_WHAT YOU HAVE TO DO_
Find the line with "The Shop St Laurence Ludlow (242, 1293)" in the records below. Output exactly from there until after the line with "poco f5 indonesia (73, 1020)", without pictures.

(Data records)
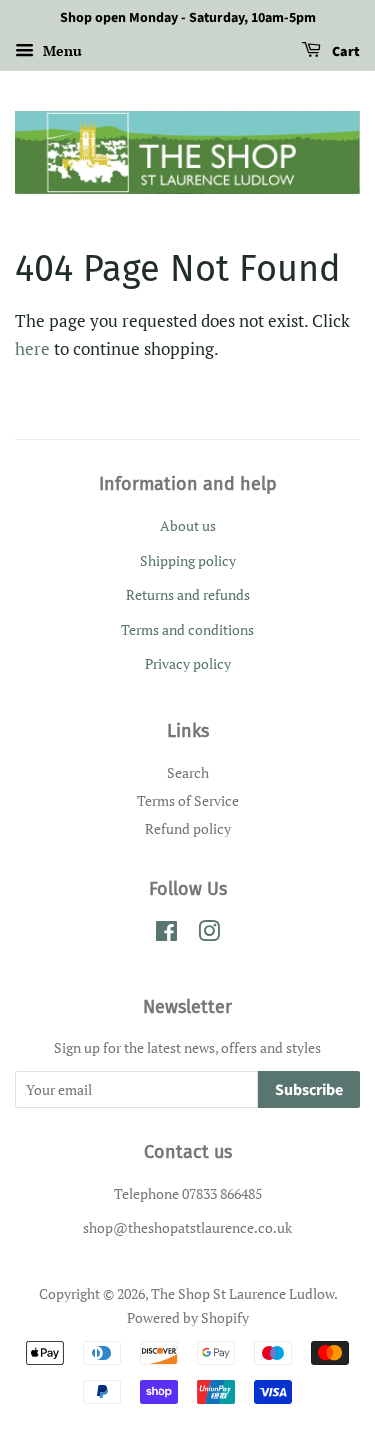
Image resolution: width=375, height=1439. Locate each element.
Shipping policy (188, 560)
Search (188, 772)
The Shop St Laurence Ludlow (242, 1293)
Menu (60, 50)
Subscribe (309, 1090)
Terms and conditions (187, 629)
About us (188, 525)
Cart (344, 52)
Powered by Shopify (188, 1317)
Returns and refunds (188, 594)
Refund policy (188, 828)
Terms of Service (188, 800)
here (32, 348)
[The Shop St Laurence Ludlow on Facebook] (166, 934)
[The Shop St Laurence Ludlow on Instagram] (209, 934)
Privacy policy (188, 663)
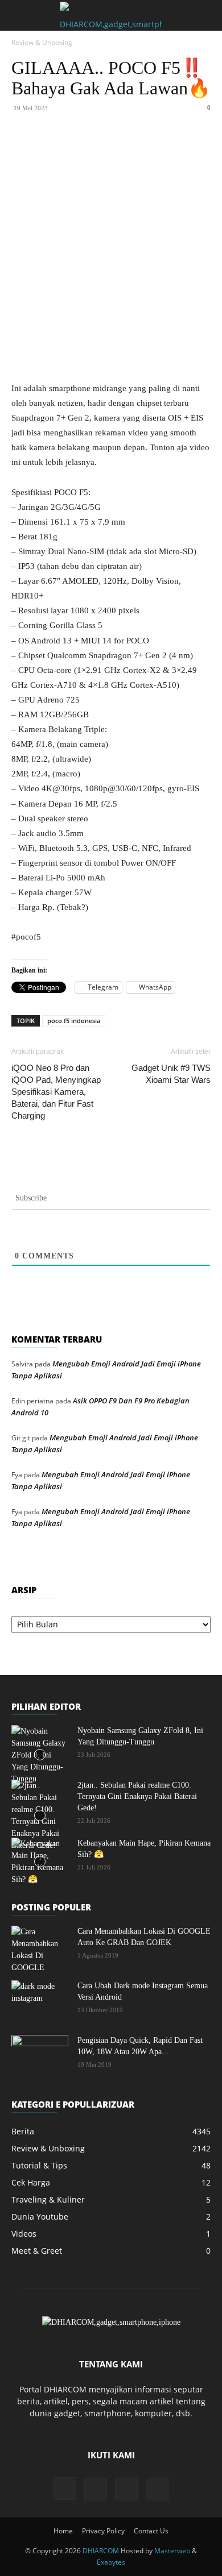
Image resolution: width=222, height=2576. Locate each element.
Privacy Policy (103, 2531)
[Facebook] (58, 149)
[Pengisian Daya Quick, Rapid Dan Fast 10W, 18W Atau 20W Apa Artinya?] (39, 2055)
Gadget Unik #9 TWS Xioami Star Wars (171, 1074)
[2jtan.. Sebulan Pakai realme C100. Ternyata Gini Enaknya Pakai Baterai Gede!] (39, 1815)
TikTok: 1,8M (142, 17)
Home (63, 2531)
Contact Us (151, 2531)
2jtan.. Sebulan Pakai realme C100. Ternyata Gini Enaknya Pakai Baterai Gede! (137, 1796)
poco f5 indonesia (73, 1020)
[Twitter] (84, 149)
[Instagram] (65, 2488)
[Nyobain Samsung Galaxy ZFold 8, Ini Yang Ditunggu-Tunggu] (39, 1755)
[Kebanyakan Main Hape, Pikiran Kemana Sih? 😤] (39, 1861)
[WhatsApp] (111, 149)
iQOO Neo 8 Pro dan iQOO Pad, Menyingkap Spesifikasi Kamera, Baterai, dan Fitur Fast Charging (56, 1091)
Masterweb (172, 2551)
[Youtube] (157, 2489)
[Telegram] (189, 149)
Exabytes (111, 2562)
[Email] (163, 149)
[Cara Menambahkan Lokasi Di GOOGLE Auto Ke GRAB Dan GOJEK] (39, 1949)
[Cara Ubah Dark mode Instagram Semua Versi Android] (39, 2000)
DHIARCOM (101, 2551)
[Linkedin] (137, 149)
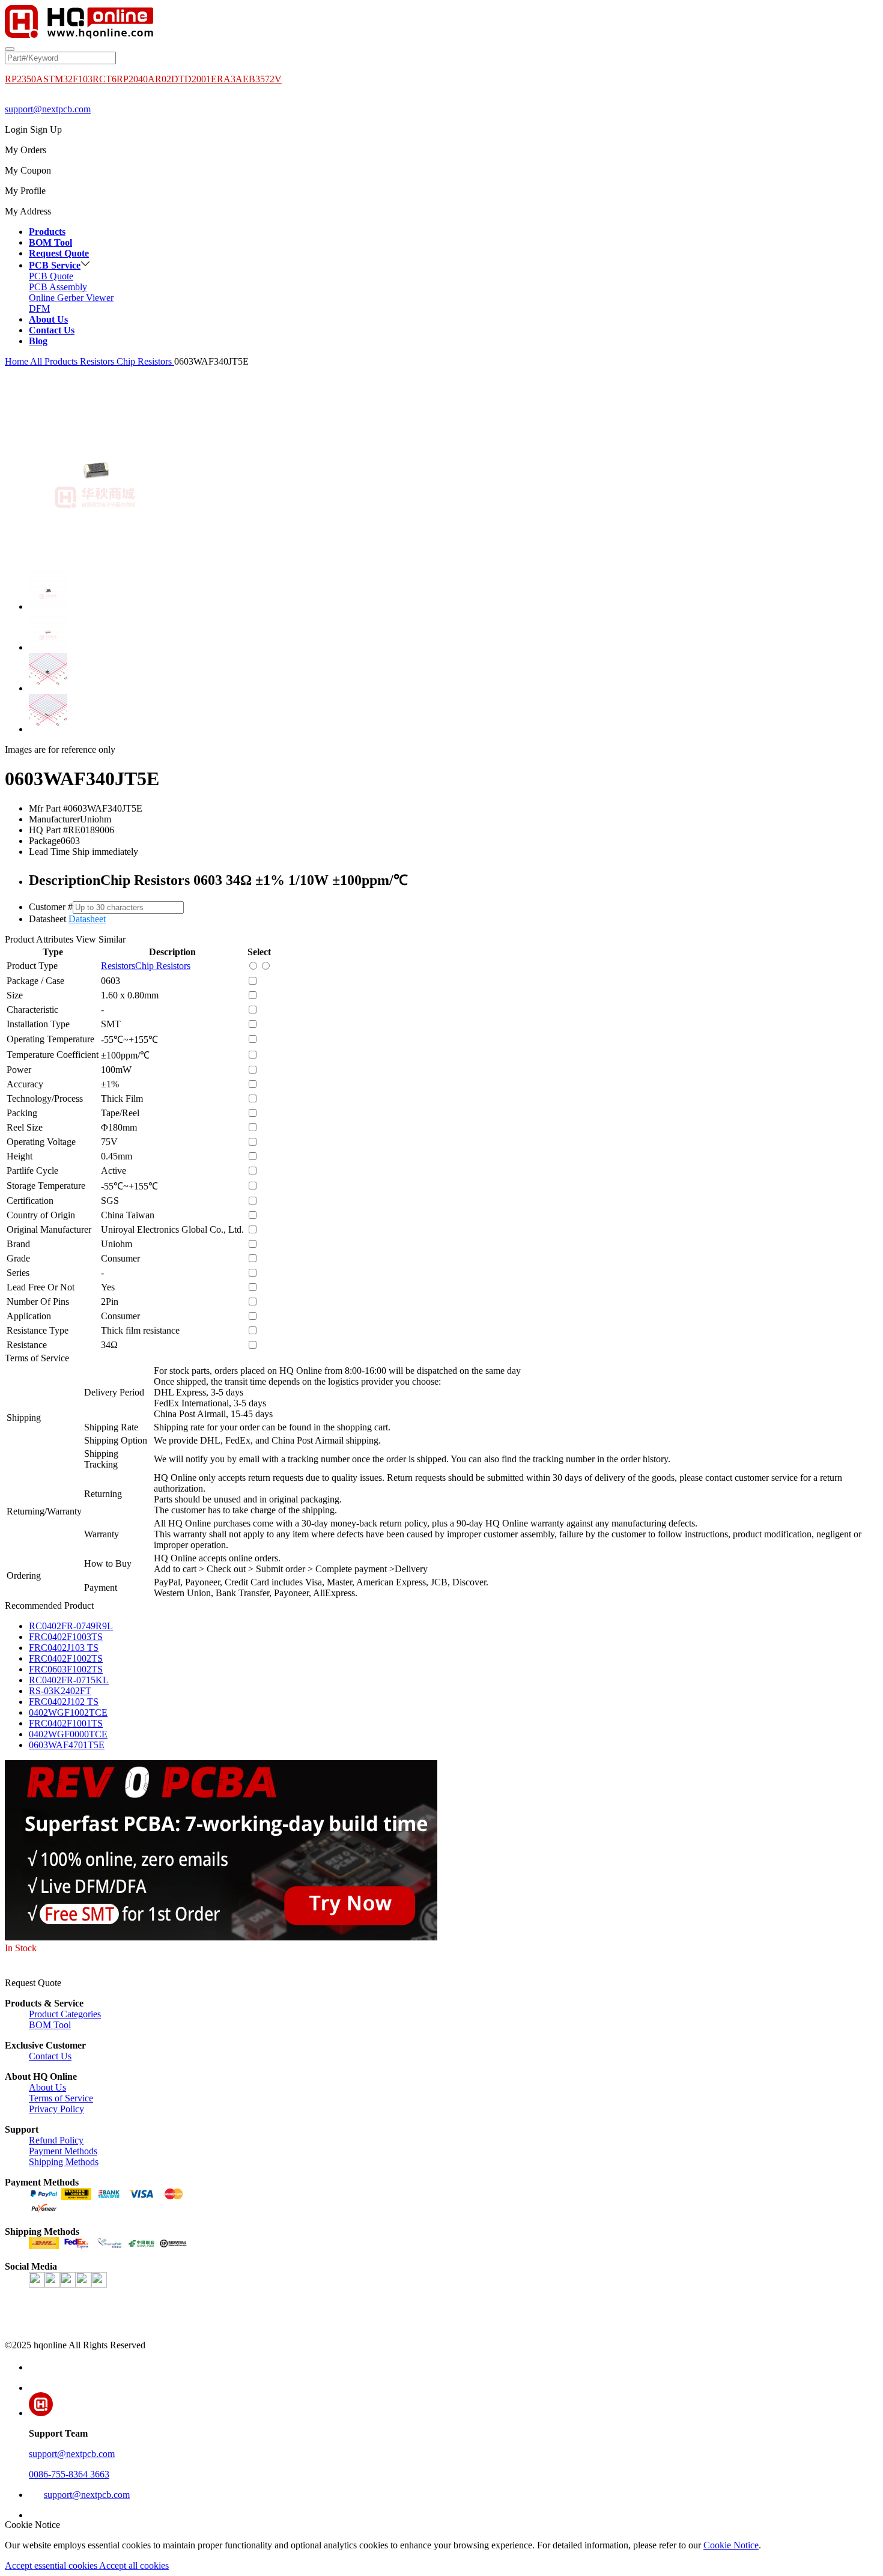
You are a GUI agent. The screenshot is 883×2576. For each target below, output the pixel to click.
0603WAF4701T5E (67, 1745)
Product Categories (65, 2014)
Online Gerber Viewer (71, 298)
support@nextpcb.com (48, 109)
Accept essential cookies (52, 2565)
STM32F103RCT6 (80, 79)
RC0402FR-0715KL (69, 1680)
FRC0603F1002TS (66, 1669)
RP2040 (132, 79)
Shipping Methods (64, 2162)
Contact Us (50, 2056)
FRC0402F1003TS (66, 1637)
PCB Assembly (58, 287)
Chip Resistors (145, 361)
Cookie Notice (731, 2545)
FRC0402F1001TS (66, 1723)
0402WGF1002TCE (68, 1712)
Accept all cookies (134, 2565)
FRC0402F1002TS (66, 1658)
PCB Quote (51, 276)
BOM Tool (50, 2025)
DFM (39, 308)
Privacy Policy (56, 2109)
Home (16, 361)
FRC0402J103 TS (64, 1647)
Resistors (98, 361)
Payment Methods (63, 2151)
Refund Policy (56, 2140)
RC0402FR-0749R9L (71, 1626)
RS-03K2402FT (60, 1691)
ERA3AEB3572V (246, 79)
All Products (54, 361)
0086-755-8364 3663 (69, 2474)
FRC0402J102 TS (64, 1702)
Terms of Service (61, 2098)
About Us (47, 2087)
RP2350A (24, 79)
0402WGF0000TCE (68, 1734)
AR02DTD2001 (179, 79)
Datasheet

_WRITTEN SOLUTION_
The Shop St Laurence Ludlow (242, 1293)
Menu (60, 50)
Subscribe (309, 1090)
Terms and conditions (187, 629)
About us (188, 525)
Cart (344, 52)
Powered by Shopify (188, 1317)
Returns and refunds (188, 594)
Refund policy (188, 828)
Terms of Service (188, 800)
here (32, 348)
[The Shop St Laurence Ludlow on Facebook] (166, 934)
[The Shop St Laurence Ludlow on Instagram] (209, 934)
Privacy policy (188, 663)
Image resolution: width=222, height=2576. Locate each element.
Privacy Policy (103, 2531)
[Facebook] (58, 149)
[Pengisian Daya Quick, Rapid Dan Fast 10W, 18W Atau 20W Apa Artinya?] (39, 2055)
Gadget Unik #9 TWS Xioami Star Wars (171, 1074)
[2jtan.. Sebulan Pakai realme C100. Ternyata Gini Enaknya Pakai Baterai Gede!] (39, 1815)
TikTok: 1,8M (142, 17)
Home (63, 2531)
Contact Us (151, 2531)
2jtan.. Sebulan Pakai realme C100. Ternyata Gini Enaknya Pakai Baterai Gede! (137, 1796)
poco f5 indonesia (73, 1020)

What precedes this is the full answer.